10. The Reverse Battle Royal
Back in the dim and distant past, TNA had a creditable habit of subverting traditional wrestling tropes in an effort to differentiate themselves from WWE to casual fans that may stumble across their product.
That resulted in a host of brand new philosophies, divisions, titles and matches, will all had the potential to fall flat despite noble intentions. Such was the case with the utterly horrendous 'Fight For The Right' tournament.
Though nobody formally ever took credit for it, the idea smacked of Vince Russo's WCW booking policy of changing things just for the sake of it, especially if it meant violating the suspension of disbelief required for watching wrestling full stop.

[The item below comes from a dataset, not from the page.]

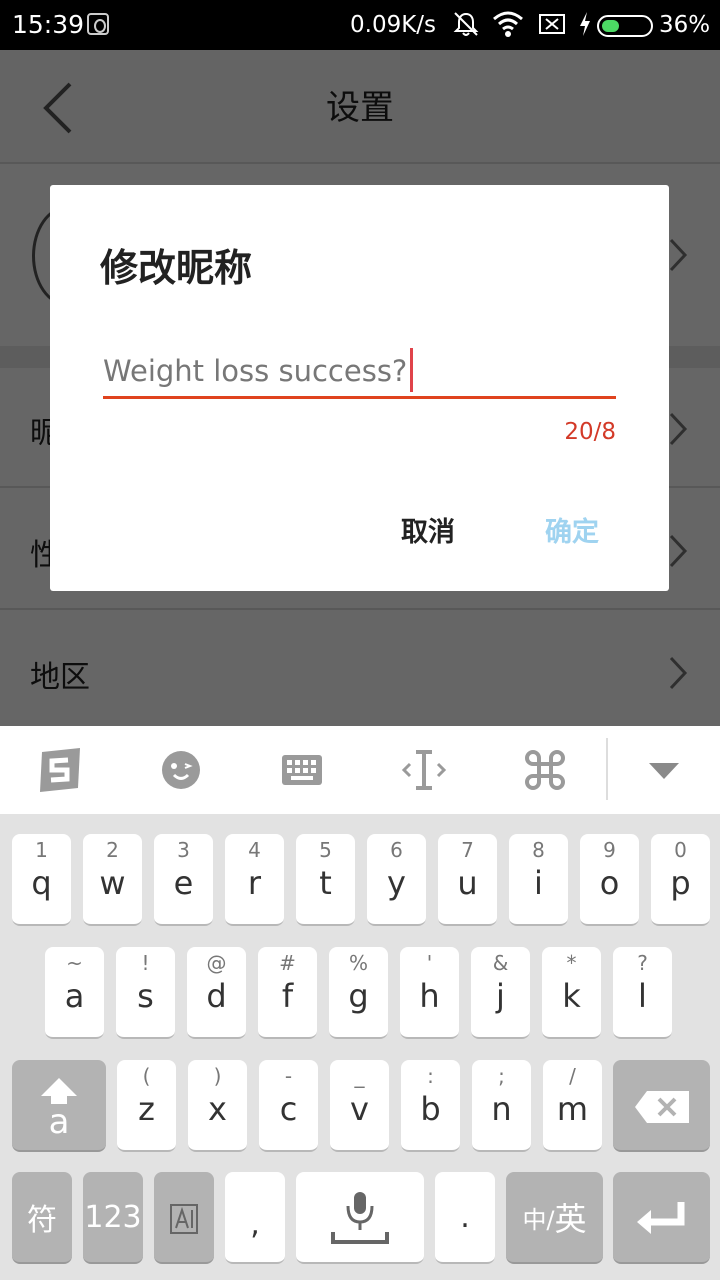 The height and width of the screenshot is (1280, 720). Describe the element at coordinates (424, 770) in the screenshot. I see `cursor-move-icon` at that location.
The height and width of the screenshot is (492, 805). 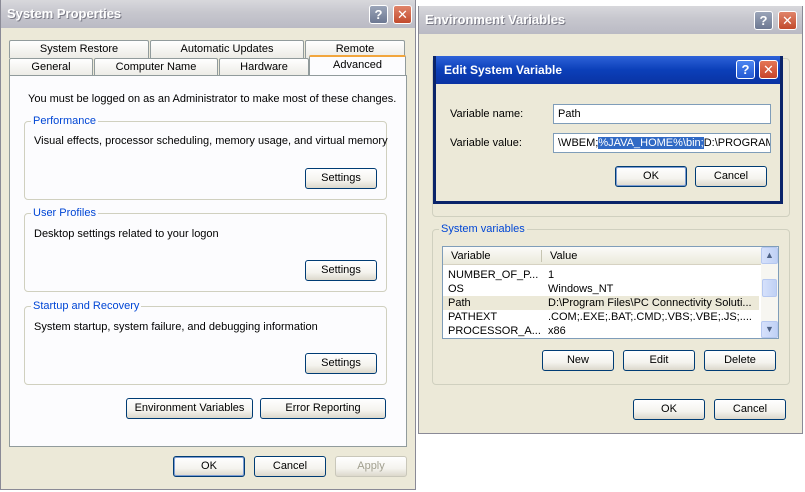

The format was TNA at its convoluted worst. A group of wrestlers (usually 16 or 18) would start on the outside of the ring, and fight to get in. That was it. The problem, had it not been blindingly obvious, was how painfully easy that task was.
The resultant mess saw wrestlers punching, and kicking, and punching and kicking, and punching and kicking, trying to make stepping between the ropes look an arduous endeavour. The first half that got in, had another battle royal fought under traditional rules, until there were two left to compete in a regular one fall singles match.
Astonishingly, the Battle Royal only formed part of a bigger tournament, which made the result of this complete shambles largely redundant.